Friday, November 03, 2006

M&M's what?

Hoping to save me from a diabetic coma, my wife took the leftover Halloween candy - mostly mini Reese* cups - to work with her.
But when she called me in to edit copy and do some other work, I found the cache and attacked it greedily. I also found a bunch of trick-or-treat-size packages of those colorful little chocolate candies that melt in your mouth, not in your hand.
As I ripped one open, my eyes fell upon an apostrophe that I never before noticed.
The name on the package is "M&M's."
What?
How can this be? All sentient writers of the English language know that you don't form the plural of anything with an apostrophe.
What the package designer has done, then, is to declared that the contents of the package belong to "M&M." Which begs the question: M&M's what? Little sugar-shelled chocolate candies?

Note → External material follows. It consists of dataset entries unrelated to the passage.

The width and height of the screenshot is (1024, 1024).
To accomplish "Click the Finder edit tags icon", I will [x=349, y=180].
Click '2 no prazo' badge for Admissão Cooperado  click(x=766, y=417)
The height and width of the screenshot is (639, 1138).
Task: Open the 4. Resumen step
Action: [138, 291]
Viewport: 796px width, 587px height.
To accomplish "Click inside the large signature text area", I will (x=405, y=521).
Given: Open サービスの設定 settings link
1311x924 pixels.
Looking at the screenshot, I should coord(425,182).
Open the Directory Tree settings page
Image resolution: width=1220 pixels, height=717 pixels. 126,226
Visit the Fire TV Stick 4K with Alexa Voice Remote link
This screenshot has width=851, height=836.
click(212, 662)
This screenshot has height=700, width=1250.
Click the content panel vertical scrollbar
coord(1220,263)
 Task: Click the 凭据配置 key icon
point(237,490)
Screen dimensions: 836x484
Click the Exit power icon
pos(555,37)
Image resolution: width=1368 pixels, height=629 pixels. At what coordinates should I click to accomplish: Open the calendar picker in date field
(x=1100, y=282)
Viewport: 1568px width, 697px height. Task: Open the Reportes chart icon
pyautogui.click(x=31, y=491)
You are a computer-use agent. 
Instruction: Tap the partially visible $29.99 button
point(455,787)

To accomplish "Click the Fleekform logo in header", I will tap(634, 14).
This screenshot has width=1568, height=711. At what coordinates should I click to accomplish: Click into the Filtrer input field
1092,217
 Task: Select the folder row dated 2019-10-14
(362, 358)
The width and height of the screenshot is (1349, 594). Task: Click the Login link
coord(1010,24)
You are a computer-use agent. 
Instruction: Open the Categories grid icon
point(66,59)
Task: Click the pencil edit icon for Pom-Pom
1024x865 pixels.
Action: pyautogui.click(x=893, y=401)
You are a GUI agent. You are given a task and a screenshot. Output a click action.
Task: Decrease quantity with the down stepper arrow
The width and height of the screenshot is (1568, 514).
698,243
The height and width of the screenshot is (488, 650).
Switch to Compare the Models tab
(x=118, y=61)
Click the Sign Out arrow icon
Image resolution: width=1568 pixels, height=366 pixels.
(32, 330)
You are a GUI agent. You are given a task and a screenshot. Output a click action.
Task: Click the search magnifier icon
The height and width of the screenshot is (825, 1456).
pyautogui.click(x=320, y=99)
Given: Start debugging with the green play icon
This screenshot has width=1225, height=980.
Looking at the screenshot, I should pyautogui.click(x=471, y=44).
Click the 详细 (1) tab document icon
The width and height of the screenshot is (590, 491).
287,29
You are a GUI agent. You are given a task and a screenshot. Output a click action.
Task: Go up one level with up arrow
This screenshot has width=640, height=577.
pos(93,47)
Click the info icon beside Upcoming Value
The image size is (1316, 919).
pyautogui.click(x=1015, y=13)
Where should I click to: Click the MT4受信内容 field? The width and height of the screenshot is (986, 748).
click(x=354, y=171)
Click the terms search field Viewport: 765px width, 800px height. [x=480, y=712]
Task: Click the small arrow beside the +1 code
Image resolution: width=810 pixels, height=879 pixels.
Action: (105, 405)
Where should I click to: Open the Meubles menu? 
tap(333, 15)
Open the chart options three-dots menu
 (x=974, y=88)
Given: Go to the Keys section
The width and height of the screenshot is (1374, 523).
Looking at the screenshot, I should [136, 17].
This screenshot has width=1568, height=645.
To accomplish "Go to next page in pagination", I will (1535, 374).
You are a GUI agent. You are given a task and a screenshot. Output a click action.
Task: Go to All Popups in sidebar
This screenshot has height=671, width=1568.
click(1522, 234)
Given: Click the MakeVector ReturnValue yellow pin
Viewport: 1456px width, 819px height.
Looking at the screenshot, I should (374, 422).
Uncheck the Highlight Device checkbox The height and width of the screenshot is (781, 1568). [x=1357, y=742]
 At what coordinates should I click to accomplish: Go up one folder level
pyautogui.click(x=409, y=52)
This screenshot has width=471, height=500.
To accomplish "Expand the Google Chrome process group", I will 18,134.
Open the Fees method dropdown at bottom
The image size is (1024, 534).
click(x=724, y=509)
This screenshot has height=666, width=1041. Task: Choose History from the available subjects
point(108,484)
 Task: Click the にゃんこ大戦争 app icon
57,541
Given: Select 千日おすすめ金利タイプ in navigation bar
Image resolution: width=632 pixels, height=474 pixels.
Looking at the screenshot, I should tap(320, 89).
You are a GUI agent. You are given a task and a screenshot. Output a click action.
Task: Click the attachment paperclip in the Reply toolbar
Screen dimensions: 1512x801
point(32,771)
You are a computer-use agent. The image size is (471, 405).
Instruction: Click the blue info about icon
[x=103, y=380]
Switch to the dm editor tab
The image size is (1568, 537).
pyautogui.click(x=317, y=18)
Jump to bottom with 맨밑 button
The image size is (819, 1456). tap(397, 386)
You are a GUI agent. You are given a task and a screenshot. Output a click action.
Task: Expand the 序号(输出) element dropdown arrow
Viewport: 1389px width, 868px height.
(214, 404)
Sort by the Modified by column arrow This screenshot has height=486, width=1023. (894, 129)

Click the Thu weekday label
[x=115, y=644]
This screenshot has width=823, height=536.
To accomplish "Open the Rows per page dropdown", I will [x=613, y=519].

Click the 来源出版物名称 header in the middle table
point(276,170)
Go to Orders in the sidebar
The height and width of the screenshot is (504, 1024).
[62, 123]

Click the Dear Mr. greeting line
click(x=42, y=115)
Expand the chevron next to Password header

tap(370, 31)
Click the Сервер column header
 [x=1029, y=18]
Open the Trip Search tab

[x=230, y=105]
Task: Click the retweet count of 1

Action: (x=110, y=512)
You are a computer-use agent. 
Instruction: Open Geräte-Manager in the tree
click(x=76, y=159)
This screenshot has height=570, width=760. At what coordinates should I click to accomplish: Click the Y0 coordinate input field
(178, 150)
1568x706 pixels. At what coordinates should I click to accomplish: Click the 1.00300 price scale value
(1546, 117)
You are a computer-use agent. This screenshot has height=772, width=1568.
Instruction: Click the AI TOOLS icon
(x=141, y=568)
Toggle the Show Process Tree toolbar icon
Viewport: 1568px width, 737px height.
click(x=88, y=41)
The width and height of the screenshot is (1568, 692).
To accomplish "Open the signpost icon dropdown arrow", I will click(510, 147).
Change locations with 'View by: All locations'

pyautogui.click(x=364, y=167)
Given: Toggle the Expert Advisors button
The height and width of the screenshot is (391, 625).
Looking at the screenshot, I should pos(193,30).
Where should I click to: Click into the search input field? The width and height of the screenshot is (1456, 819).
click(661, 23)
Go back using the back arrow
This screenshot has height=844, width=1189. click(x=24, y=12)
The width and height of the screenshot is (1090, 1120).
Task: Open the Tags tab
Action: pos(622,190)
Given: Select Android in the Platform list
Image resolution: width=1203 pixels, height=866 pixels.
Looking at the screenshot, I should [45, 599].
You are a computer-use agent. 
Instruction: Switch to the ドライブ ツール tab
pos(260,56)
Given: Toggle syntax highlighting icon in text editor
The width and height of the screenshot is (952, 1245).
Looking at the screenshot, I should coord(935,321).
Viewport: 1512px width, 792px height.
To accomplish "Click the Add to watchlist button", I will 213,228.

I was stunned and somewhat chagrined that I'd never noticed this before.
So I fired up Google to find out what, if anything, the Ms stand for in M&M.
I seemed to remember the Mars family - the folks who gave us Snickers, Three Musketeers, Milky Way and Mars bars - was involved in it and I was right.
Forrest Mars left his father's successful candy business and struck out on his own, working for a time for Nestle and Tobler in Europe. Some people belive he got the idea for his new candy from sugar-coated chocolate pellets given soldiers in the Spanish Civil War. At any rate, he patented the idea in March, 1941. He did a deal with Bruce Murrie (the other M and a son of Hershey exec William Murrie) that got him access to Hershey's stock of chocolate. World War II was on and chocolate was rationed with Hershey having the enviable position of being the choclatier to the U.S. military.
After the war, Mars bought Murrie out, but kept the M&M name on the product.
Mars died on July 1, 1999, at the age of 95. At the time of his death, his estimated net worth of $4 billion, according to Forbes magazine, made him one of the richest people in the U.S.; his sons, Forrest Mars, Jr. and John Mars are now executives with the company and also said to be worth $4 billion each, along with his daughter, Jacqueline Mars Vogel. Based in Hackettstown, N.J., M&M/Mars employs 30,000 people worldwide with sales of more than $20 billion per year.
But I still can't get over that damned apostrophe.

*And it makes me crazy to hear morons like the counter workers at Dairy Queen prounounce it "Reesy" or "Reesie" cups. Have they never heard of anyone named Reese? Where the last "e" is silent?